Mag. Dr. med. univ. & scient. med. Helmuth Haslacher, BSc, BA

MedUni Wien Biobank

General Hospital Vienna

The trial management team providing day-to-day support for the trial consists of the project coordinator, the trial manager and the project administrators. They will meet on a regular basis every month or ad hoc if necessary.

Steering committee

The TTVguideIT trial is part of the TTVguideTX project. For the TTVguideIT trial, no trial-specific Steering Committee and Management Committee has been defined. Instead, the trial will be managed by the TTVguideTX project management structures. The project Steering Committee includes the Project Management Team (Project Coordinator and Administrative Manager) and the Work Package Leaders of the TTVguideTX project and meets every 6 months.

Patient Advisory Board

The Patient Advisory Board is made up of patients’ representatives and will be consulted to make the developments in the healthcare sector patient-friendly and to take the views and needs of patients into account as much as possible throughout the trial.

Scientific Advisory Board

The Scientific Advisory Board includes independent experts in transplant nephrology, clinical virology, statistics and research study design. The Scientific Advisory Board will receive regular project reports and will be consulted by the Steering Committee on scientific problems to discuss solutions to problems and the further progress of the project.

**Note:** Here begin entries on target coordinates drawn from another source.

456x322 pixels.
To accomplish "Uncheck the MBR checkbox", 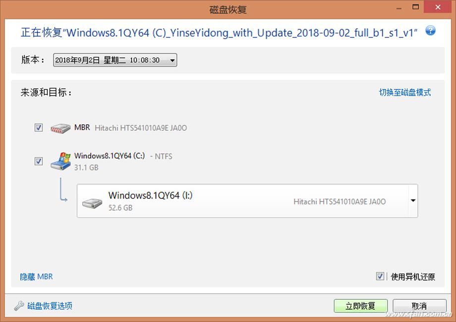I will 39,128.
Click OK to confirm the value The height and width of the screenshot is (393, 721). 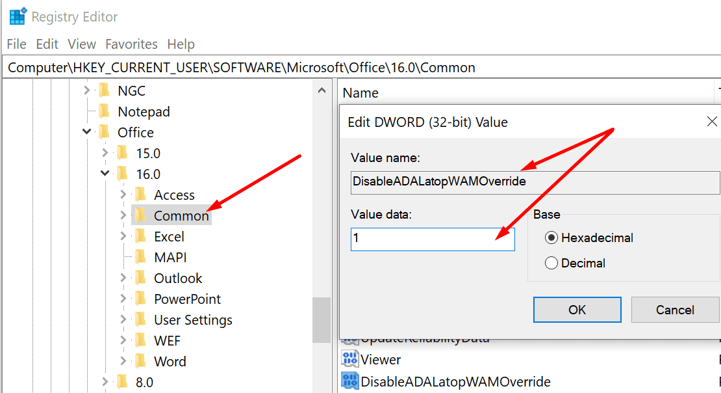coord(577,309)
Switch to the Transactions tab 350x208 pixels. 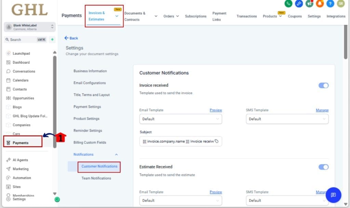click(247, 16)
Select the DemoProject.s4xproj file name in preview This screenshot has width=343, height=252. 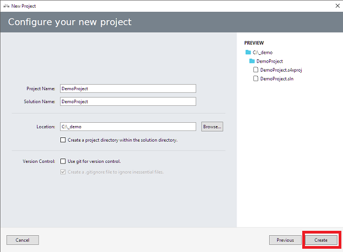282,70
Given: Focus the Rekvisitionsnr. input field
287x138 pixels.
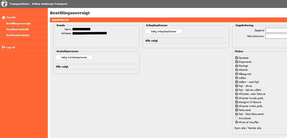Looking at the screenshot, I should point(276,36).
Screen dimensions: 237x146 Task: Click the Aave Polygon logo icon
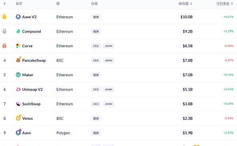19,132
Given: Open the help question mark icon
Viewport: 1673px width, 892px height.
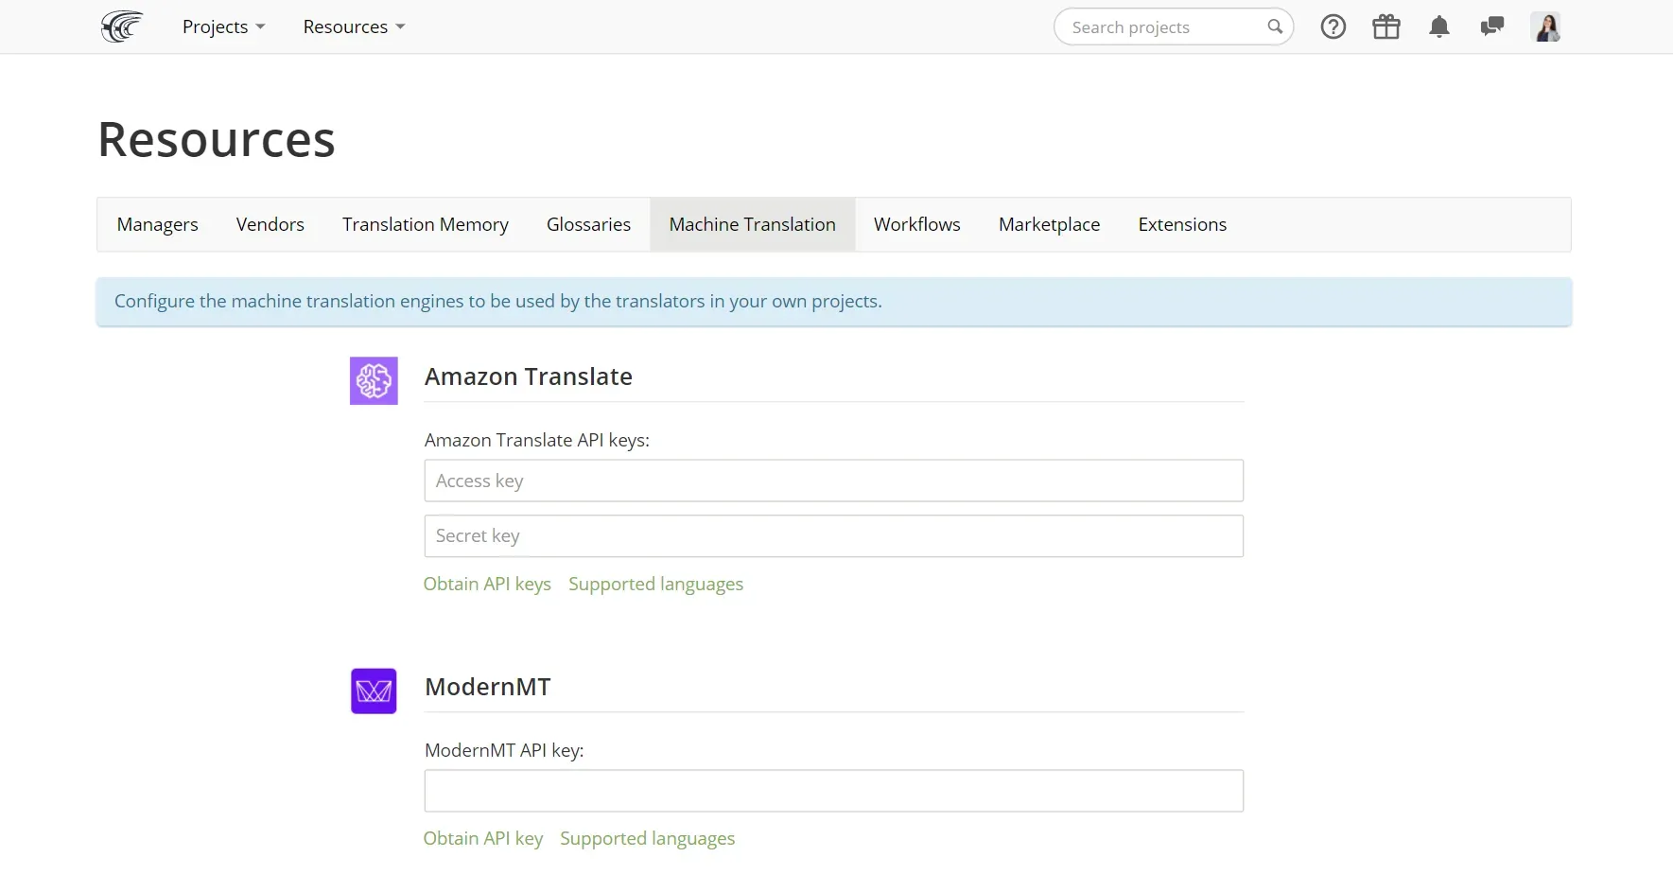Looking at the screenshot, I should click(1333, 27).
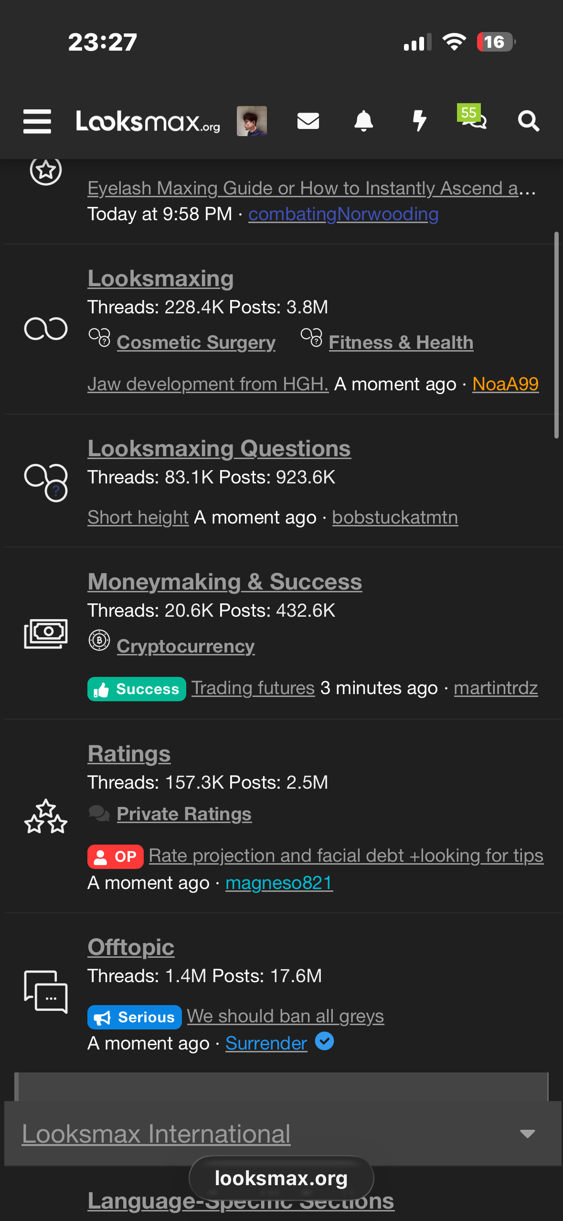The width and height of the screenshot is (563, 1221).
Task: Tap the Looksmaxing forum node icon
Action: [46, 329]
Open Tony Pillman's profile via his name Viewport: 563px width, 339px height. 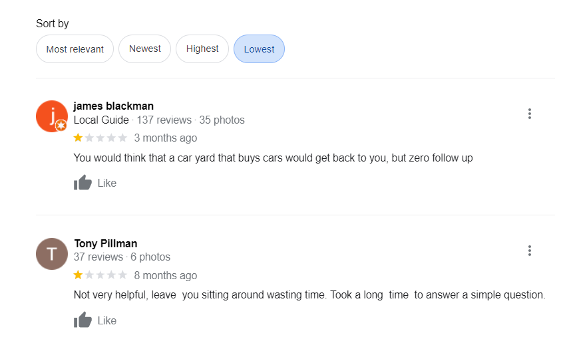[x=105, y=243]
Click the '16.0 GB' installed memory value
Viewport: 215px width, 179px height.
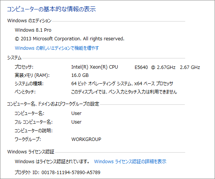[80, 75]
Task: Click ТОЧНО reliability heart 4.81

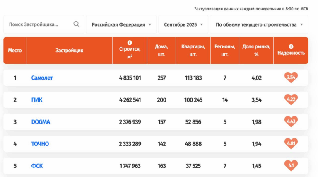Action: (x=291, y=143)

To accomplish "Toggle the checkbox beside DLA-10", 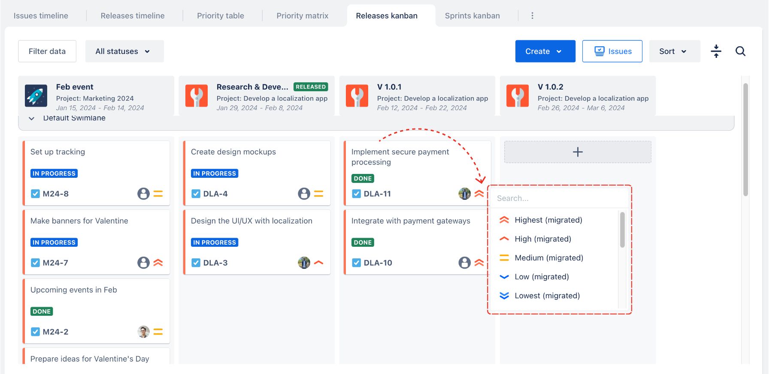I will (x=357, y=263).
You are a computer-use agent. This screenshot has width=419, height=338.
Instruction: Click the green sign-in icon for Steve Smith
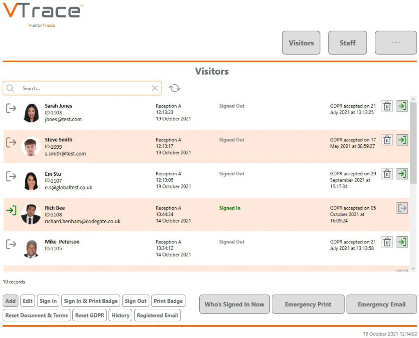click(x=402, y=140)
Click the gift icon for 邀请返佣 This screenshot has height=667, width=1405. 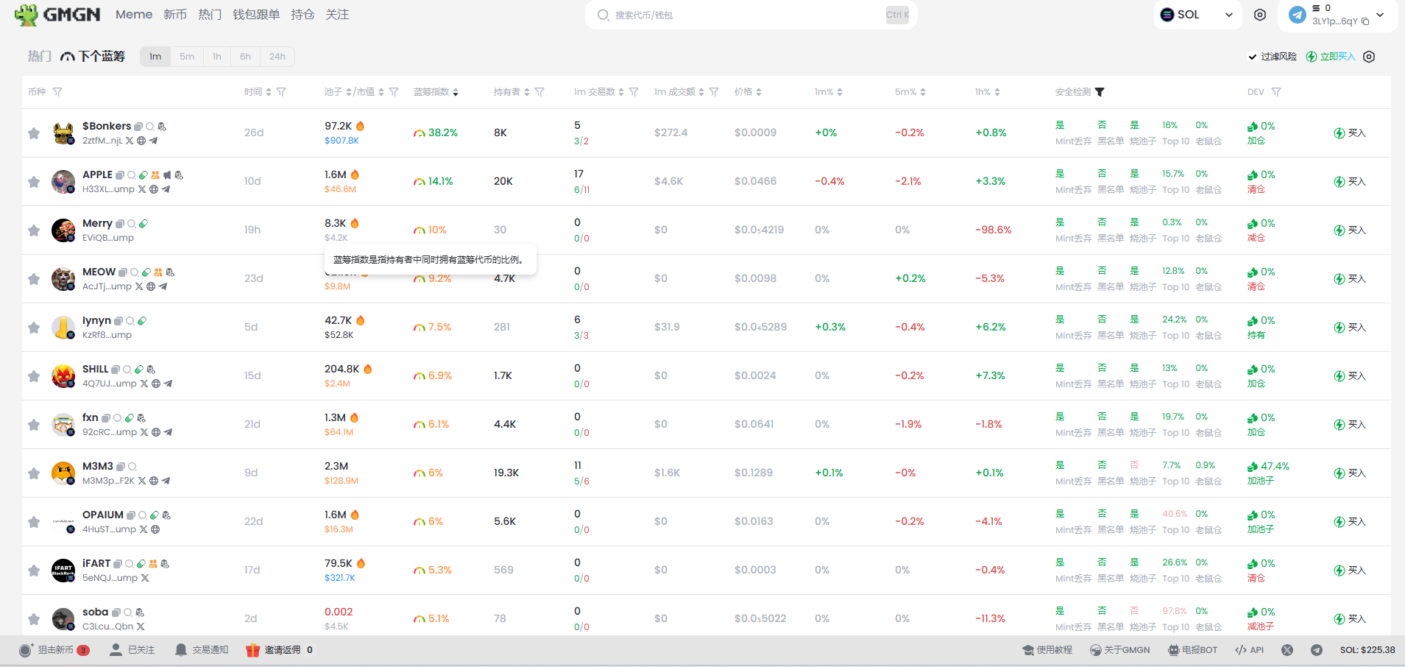(x=252, y=650)

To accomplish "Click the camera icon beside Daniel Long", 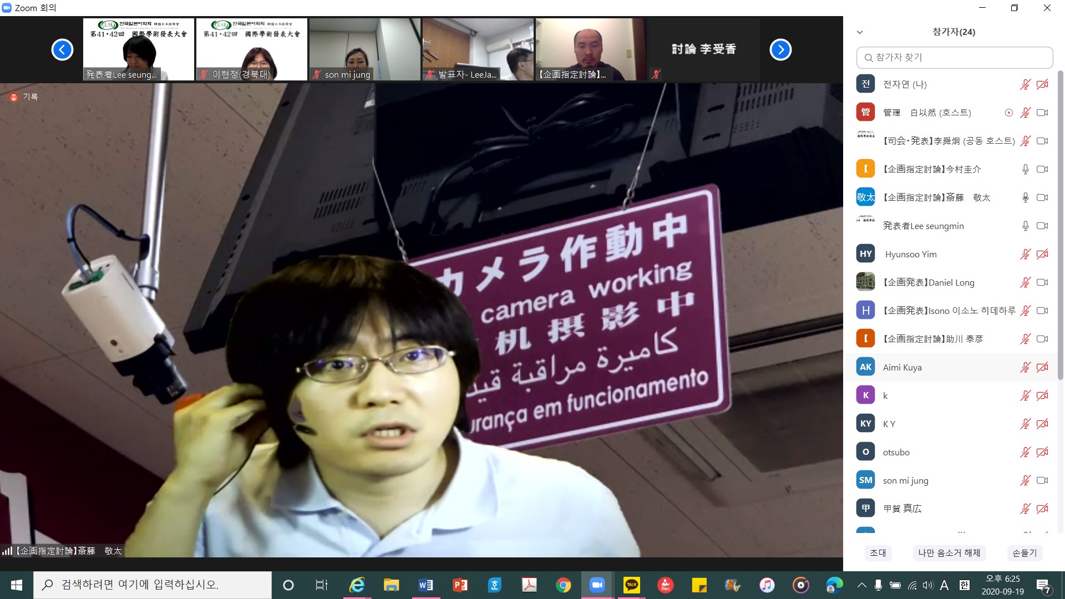I will coord(1042,282).
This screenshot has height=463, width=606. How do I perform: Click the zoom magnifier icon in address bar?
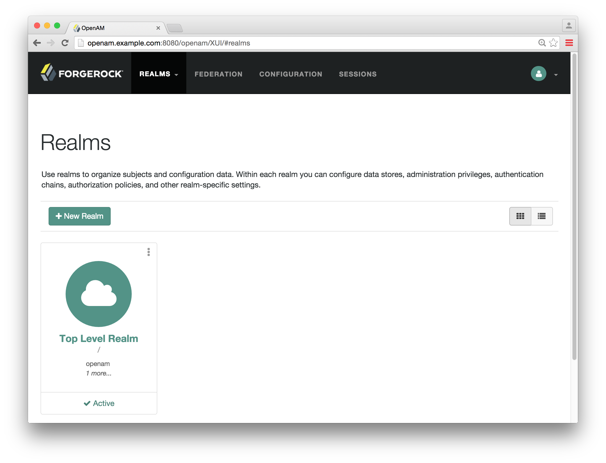click(542, 43)
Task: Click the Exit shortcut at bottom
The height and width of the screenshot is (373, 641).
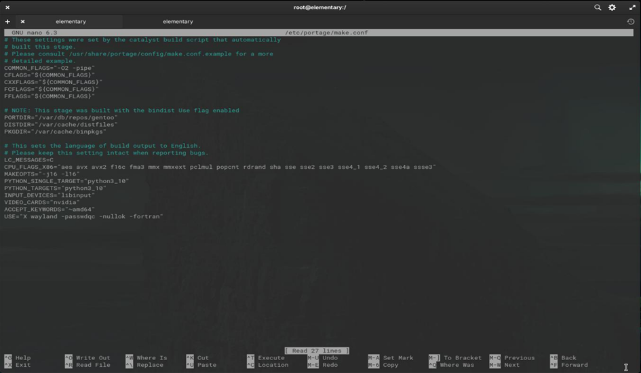Action: pyautogui.click(x=22, y=365)

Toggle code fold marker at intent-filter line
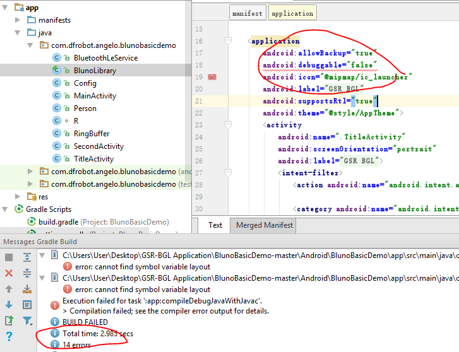pyautogui.click(x=229, y=172)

Ethics and Governance Council

The independent Ethics and Governance Council includes experts in bioethics and law. The role of the Ethics and Governance Council is to provide independent external supervision and advice regarding the ethical and legal aspects of the trial. The Ethics and Governance Council will monitor the procedures in place for the trial to ensure the application of the highest ethical standards, thus safeguarding patients’ interests and rights.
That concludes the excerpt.